Compound interest is the process of earning returns on both your original principal and the interest that has already accumulated. Unlike simple interest, which is calculated only on the initial deposit, compound interest creates a snowball effect: each period's gains become part of the base for the next period's calculation. Over short horizons the difference is modest, but over decades the gap becomes enormous. A practical shortcut for estimating how quickly money doubles is the Rule of 72: divide 72 by the annual rate of return. At a 6 percent return, for instance, the balance roughly doubles every 12 years. At 8 percent, it doubles every 9 years. This mental model highlights why even small differences in return rates matter so much over long periods. The exponential nature of compounding is the single most important concept in personal finance and the primary reason financial advisors emphasize starting to save as early as possible.

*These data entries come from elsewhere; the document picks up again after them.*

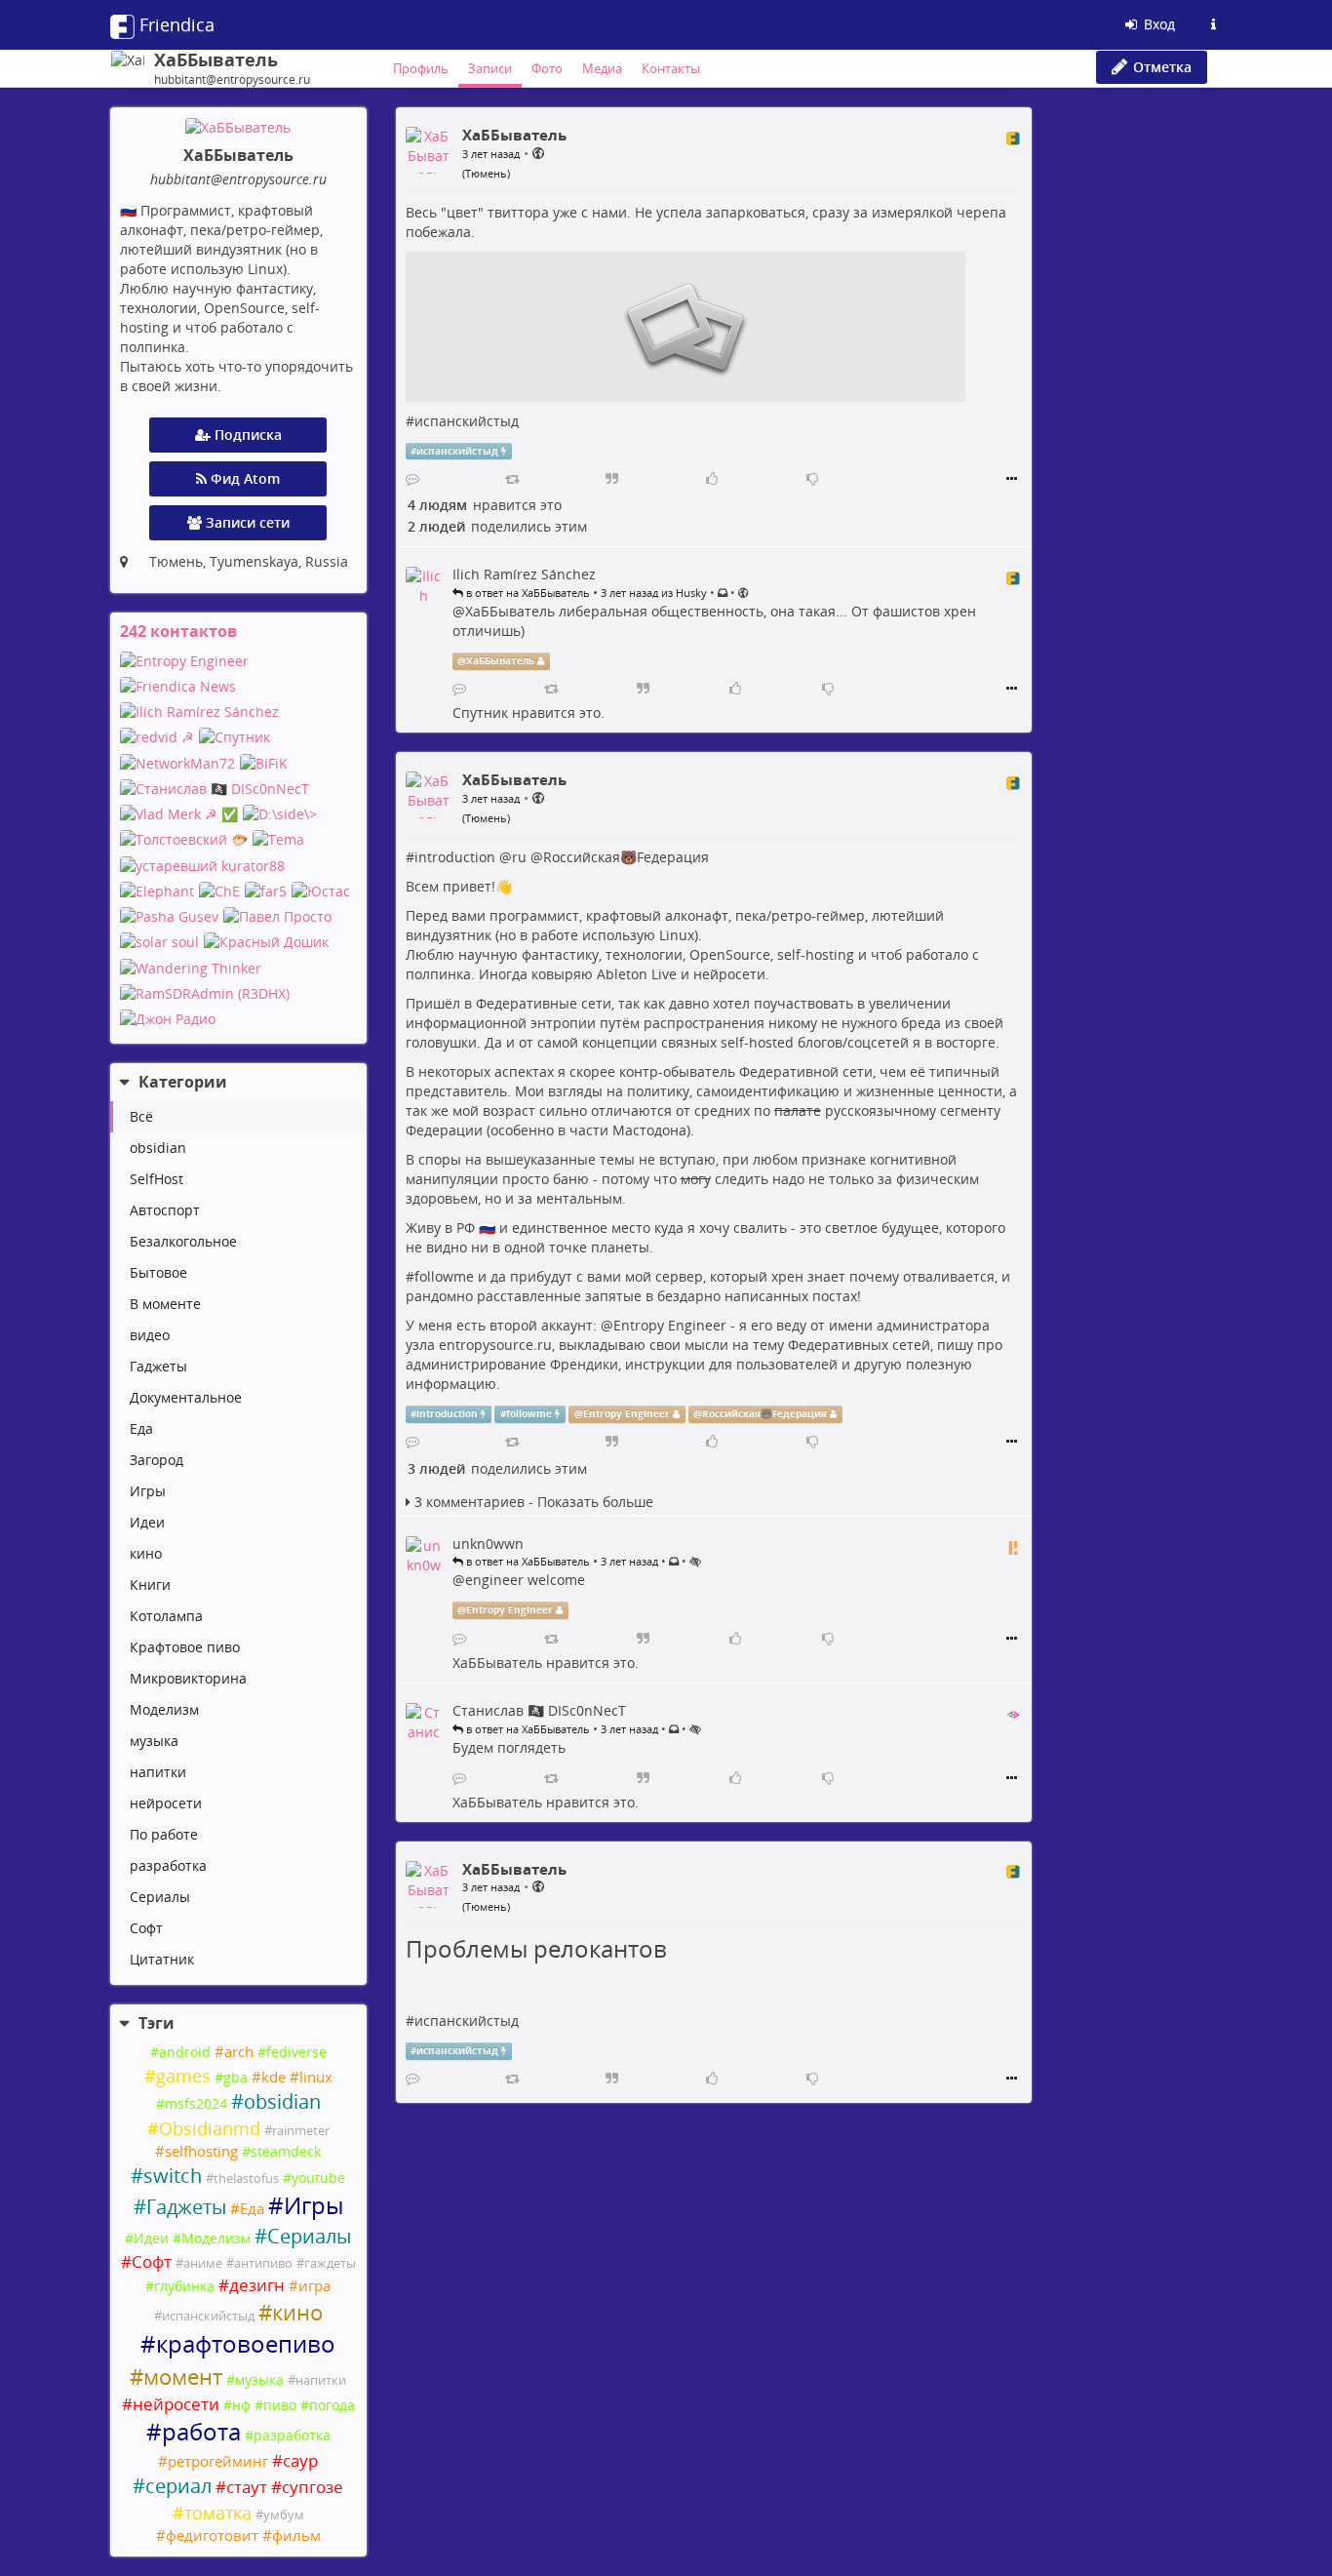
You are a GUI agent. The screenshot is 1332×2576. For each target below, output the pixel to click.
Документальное (186, 1397)
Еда (141, 1428)
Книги (150, 1584)
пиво (279, 2405)
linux (316, 2077)
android (185, 2051)
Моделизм (164, 1709)
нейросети (166, 1803)
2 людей (436, 526)
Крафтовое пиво (185, 1647)
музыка (154, 1740)
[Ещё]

Compounding frequency matters
Compounding frequency refers to how often accumulated interest is added back to the principal balance so that it can generate its own returns. Common frequencies include daily, monthly, quarterly, and annually. The more frequently interest compounds, the faster the balance grows, because gains are reinvested sooner. In practice, the difference between monthly and daily compounding is relatively small — usually a fraction of a percent per year — but the gap between annual and monthly compounding is more noticeable, especially at higher rates and over longer time horizons. Savings accounts and certificates of deposit often compound daily, while many investment projections assume monthly or annual compounding. When comparing two products with the same nominal rate, the one with more frequent compounding will deliver a slightly higher effective annual yield. This is why the annual percentage yield (APY) — which accounts for compounding frequency — is a better comparison metric than the stated nominal rate alone.
Compound interest calculator FAQs
What is the difference between compound interest and simple interest?
Simple interest is earned only on the original principal, while compound interest earns returns on both the starting balance and the previously accumulated gains — creating exponential growth over time.
Do monthly contributions matter more than the starting balance?
Over long time horizons, regular contributions typically contribute more to the final balance than the initial deposit because each new contribution also begins compounding.
How should I choose an annual return assumption?
Use a realistic long-run average for the asset class you are modeling. Broad equity markets have often delivered returns in the high single digits over long periods, but actual results vary by country, asset mix, fees, inflation, and starting valuation.
Why does compounding frequency change the result?
More frequent compounding applies returns to the balance more often within each year, slightly increasing the effective yield compared to less frequent compounding at the same nominal rate.
Can I use this for savings instead of investing?
Yes. It works for any balance that grows over time, including high-yield savings accounts, CDs, bonds, and long-term investment portfolios.